» Material provided
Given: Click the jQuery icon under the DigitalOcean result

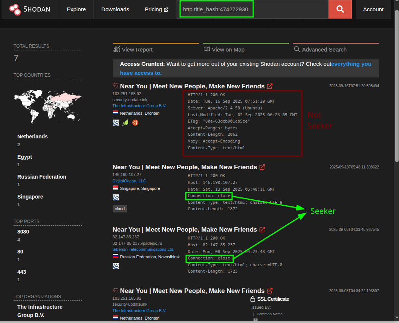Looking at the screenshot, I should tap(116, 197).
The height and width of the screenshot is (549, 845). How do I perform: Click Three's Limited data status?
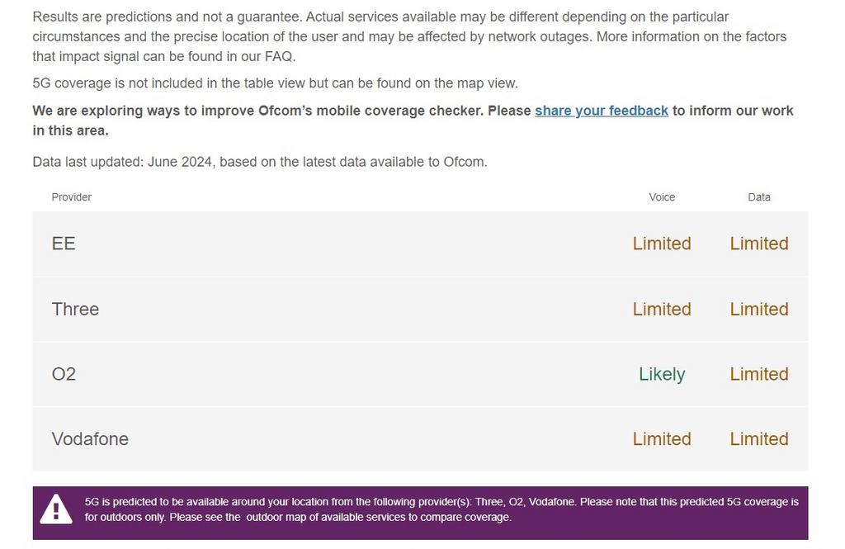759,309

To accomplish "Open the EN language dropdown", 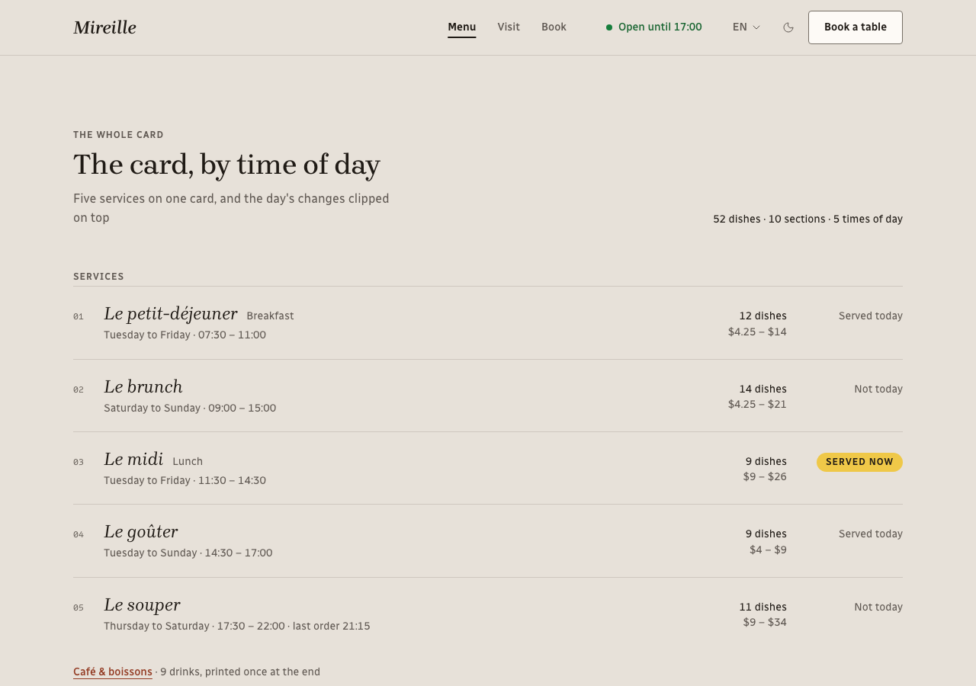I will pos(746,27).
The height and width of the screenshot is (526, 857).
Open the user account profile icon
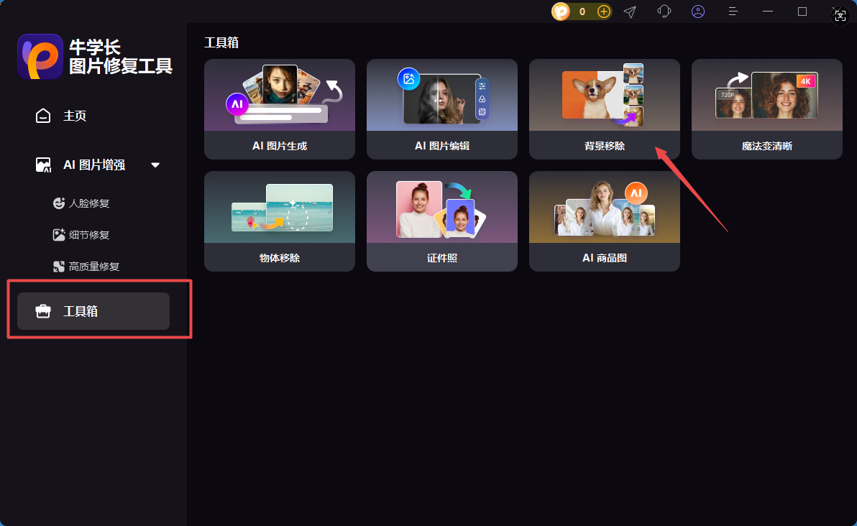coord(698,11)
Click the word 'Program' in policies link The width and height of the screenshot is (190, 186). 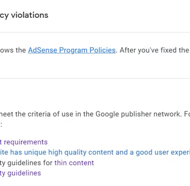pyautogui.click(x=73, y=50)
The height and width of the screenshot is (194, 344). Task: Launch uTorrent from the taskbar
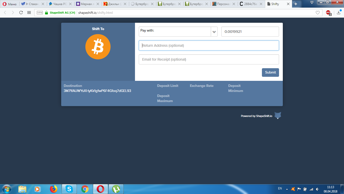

» Instructions to follow
Collect every line in the material above that contains the word "icon", and copy each one unchanged.

» Result of this task
Given: Click the jQuery icon under the DigitalOcean result
Open the user account profile icon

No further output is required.